• GIVEN RECORDS:

-*-

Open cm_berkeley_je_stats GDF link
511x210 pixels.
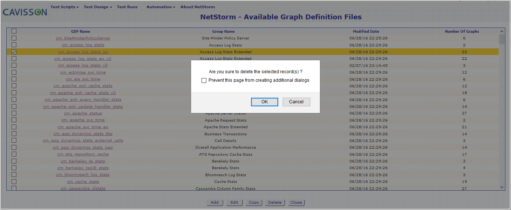coord(83,161)
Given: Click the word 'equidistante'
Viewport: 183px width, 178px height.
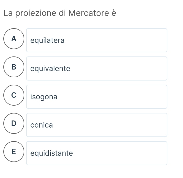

-*-

• ACTIVITY:
Transcribe every line of the listing above exactly; skip the pictures.

• SOLUTION:
Open cm_berkeley_je_stats GDF link
511x210 pixels.
coord(83,161)
Given: Click the word 'equidistante'
Viewport: 183px width, 178px height.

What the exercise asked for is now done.